Unos versos que suspenden la narración: «eres sagrada / Las piernas no te sostienen / eres sagrada / Las heridas no cicatrizan / eres sagrada / Sin morfina no aguantas las llagas de la boca / eres sagrada / eres sagrada» [2].
Por la rendija de la puerta entreabierta, como devolviéndome a la infancia tras el mal sueño, espío una habitación que no es la mía. Yo no convivo en mi piel como Tarazona lo hace en la suya: distingo el contorno de todos los objetos que aquí me rodean y no concibo de qué manera esto podría entenderse como una extensión de mí misma. No experimento al otro como experimento en mi cuerpo. No estoy de acuerdo cuando la escritora dice: «En las últimas horas, frente a la contundencia de este nuevo porvenir he concluido que perderé los recuerdos». Rechazo la idea de tener que atragantar a la aspiradora cada vez que se me caiga un pedazo de tejido viejo. El diálogo que quiero mantener con mi recuerdo no atiende a la idea de apretarlo en una bolsa cada vez más sucia al fondo de una máquina. Quiero reubicar mi memoria fuera de la piel incompetente, en una cercanía más honda, asistiendo a él como a un amigo que se ha dejado de entender y no como a una divinidad mortífera. Está bien: no puede existir una sola lectura del duelo. Amén. Así sea.

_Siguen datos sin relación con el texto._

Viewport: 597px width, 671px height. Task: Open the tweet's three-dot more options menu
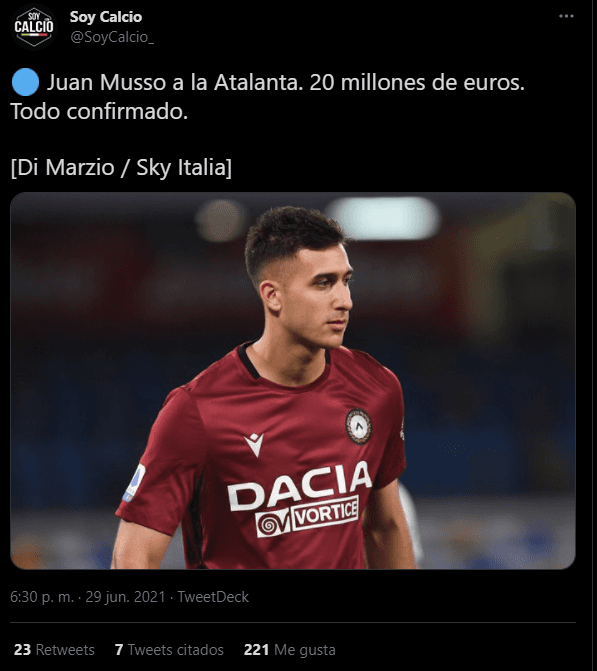[566, 16]
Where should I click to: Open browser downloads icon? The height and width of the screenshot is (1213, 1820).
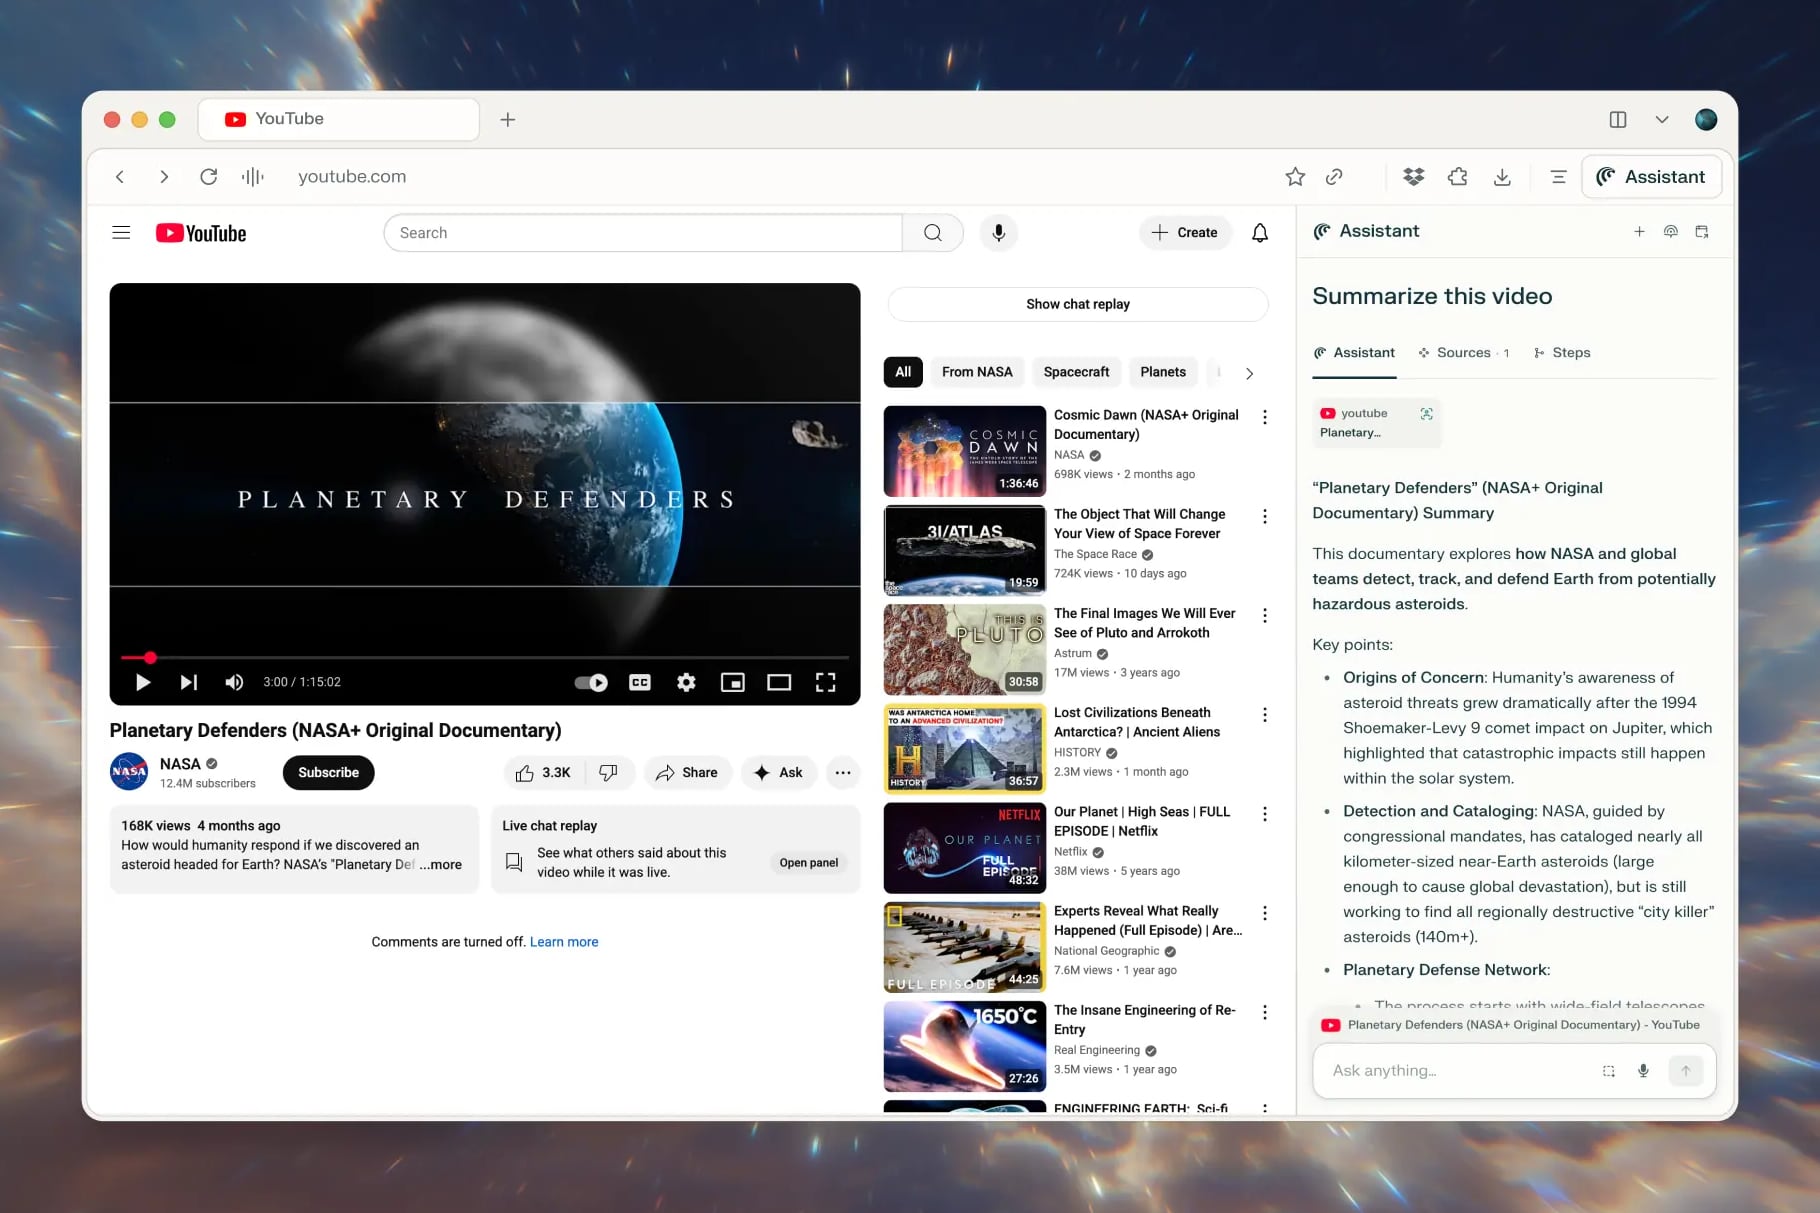click(1502, 177)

He de cargar con la culpa de estar construyendo este relato desde lo asertivo y no desde lo pasivo, que es a mi modo de entender la forma en que debe funcionar la crítica literaria. Va otra negación: nunca he creído en la lectura como anagnórisis. Apenas me importó, eso sí, que El animal sobre la piedra estuviera en la lista de recomendaciones que se agrandan cuando estás perdiendo a alguien. Leer este título no molesta, porque Tarazona se inscribe en una ficción maravillada que colapsa los espacios familiares y privativos —a nivel técnico-literario, por establecer diálogo con otras escritoras mexicanas, llaman a lo suyo «narrativa de lo inusual»—. Su escritura intenta lanzar fuera de su lógica al lector; exige la aceptación de un universo otro que celebra la urgencia del cambio y de la mutación corpórea, sin excedente en nada más que la huida: «Mi casa —comienza diciendo— fue el territorio de un suceso extraordinario. Después de la muerte de mi madre un gato de color gris entró a mi cuarto y orinó bajo mi cama». Si este libro ha de doler es porque nosotros intuimos lo que no exterioriza. Tarazona no trafica con el daño, no se recrea ni se envuelve en él; solo muda de piel, se inventa a sí misma y nos inventa extraños en su entorno.
Vale.
Me consuela imaginar que es en la piel donde nace el amor.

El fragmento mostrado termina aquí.